* EXERCISE:
Both the line containing "You are a GUI" and the line containing "Dia a dia (55, 42)" belong to the span. Output exactly that span from the listing below, and nothing outside it.
[Start of Attachment]
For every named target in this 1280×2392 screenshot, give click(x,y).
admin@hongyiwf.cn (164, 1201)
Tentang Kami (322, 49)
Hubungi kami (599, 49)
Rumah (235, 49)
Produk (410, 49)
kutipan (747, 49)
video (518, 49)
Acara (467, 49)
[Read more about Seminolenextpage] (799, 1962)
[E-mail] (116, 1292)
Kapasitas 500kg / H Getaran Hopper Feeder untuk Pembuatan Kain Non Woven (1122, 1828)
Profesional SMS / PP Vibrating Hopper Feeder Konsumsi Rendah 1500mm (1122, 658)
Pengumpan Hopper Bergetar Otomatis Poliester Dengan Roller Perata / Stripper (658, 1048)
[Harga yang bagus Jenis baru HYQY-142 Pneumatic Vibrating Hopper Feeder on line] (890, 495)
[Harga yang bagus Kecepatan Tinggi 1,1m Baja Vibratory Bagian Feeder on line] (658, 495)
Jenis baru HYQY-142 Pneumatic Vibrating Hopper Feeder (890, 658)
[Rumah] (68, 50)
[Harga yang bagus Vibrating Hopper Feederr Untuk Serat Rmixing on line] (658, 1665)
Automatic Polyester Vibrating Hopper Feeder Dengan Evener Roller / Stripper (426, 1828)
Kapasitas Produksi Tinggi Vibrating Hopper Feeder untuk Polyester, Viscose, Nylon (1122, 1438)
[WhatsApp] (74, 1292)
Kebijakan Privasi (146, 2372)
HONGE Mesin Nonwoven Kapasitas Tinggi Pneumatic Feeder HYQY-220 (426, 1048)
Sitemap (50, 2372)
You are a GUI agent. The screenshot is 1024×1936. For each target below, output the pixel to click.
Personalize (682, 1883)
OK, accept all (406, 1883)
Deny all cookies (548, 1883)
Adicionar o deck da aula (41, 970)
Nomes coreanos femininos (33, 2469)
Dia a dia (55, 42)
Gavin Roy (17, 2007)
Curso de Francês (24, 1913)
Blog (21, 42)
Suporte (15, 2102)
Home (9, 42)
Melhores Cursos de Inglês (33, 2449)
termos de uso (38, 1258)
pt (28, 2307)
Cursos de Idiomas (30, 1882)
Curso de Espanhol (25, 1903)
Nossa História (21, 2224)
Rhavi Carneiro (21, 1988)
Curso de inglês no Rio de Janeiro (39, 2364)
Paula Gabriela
[End of Attachment]
* FINISHED EXERCISE:
You are a GUI agent. The screenshot is 1024×1936. For each target below, output the pixel to click.
Personalize (682, 1883)
OK, accept all (406, 1883)
Deny all cookies (548, 1883)
Adicionar o deck da aula (41, 970)
Nomes coreanos femininos (33, 2469)
Dia a dia (55, 42)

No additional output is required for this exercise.